At the NLUUG conference last week I heard of the Yubikey — unfortunately I missed the actual talk by Henk, so I’m still a little confused as to what you can actually achieve with such a device that acts as a USB keyboard and spits out 16 fixed characters followed by 32 random ones. One-time passwords, sure, but I’m just not creative enough to come up with what to do then.
The FSFE is an enthusiastic user of GPG encryption and digital certificates (from CAcert) because we feel that Freedom and Privacy (through the use of strong encryption) go hand in hand. So I was happy to meet some folks from a company called Legid who are pushing certificates (S/MIME and otherwise) as means for digital signing, and have a hardware-software combination that uses a smartcard with a neat wifi-and-usb (?) enabled terminal to handle them. The terminal also apparently supports something that looks like OpenID, sending authentication requests and authorization requests (e.g. when trying to pass a doorway) to different parties for permission.

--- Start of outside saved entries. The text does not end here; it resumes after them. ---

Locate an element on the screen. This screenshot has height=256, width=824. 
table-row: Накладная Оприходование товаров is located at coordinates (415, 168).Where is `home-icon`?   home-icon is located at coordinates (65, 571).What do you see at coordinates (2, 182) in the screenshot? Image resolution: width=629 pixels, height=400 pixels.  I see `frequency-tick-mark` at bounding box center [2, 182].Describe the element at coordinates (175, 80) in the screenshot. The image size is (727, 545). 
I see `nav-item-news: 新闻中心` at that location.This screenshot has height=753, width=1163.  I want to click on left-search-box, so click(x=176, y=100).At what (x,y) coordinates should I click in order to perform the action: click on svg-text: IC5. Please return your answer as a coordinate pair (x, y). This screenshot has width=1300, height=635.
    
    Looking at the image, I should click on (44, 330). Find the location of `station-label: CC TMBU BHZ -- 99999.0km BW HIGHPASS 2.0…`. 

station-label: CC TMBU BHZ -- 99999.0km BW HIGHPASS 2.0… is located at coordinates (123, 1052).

The long term goal is to have everyone with a smartcard and a collection of personal (i.e. bound to your real identity) certificates for legally sound document signing; naturally you’ll want more certificates to handle the different online identities you have.
Going from there to the “but email clients are too difficult” end of the spectrum, I chatted with a company that does secure document silos — to which I largely responded “why on earth would I want a new, locked-down, non-interoperable web-based silo for document exchange?” This might signal a difference in workflows — I have different client apps for different activities (but because it’s KDE4 they integrate really well) and don’t see much value in having to go to a website to retrieve a document when encrypted attachments (S/MIME or otherwise) have been part of email for tupping ages. The company (DigiNotar) claims that that’s too complicated, and I suppose for people who have a web-browser based workflow anyway, that kind of makes sense. Especially if the silo combines document management with security — the idea behind the silo is partly that you can keep better logs of document access and document reading. Again, a move towards being able to say “I know you read the document, because you were logged in (with your client certificate) and downloaded the encrypted version offered by the portal and then sent back a signature on the document.”
For such a silo my concerns quickly turn to interoperability; I have a bank that communicates with me through such a closed sercure silo — or rather, it doesn’t communicate with me because their silo doesn’t work with my choices of browsers (and the one they do support doesn’t run on my hardware).
All in all, good to see work on privacy going on; in so far as it’s possible to get a good idea of what’s going on from a chat at a trade fair.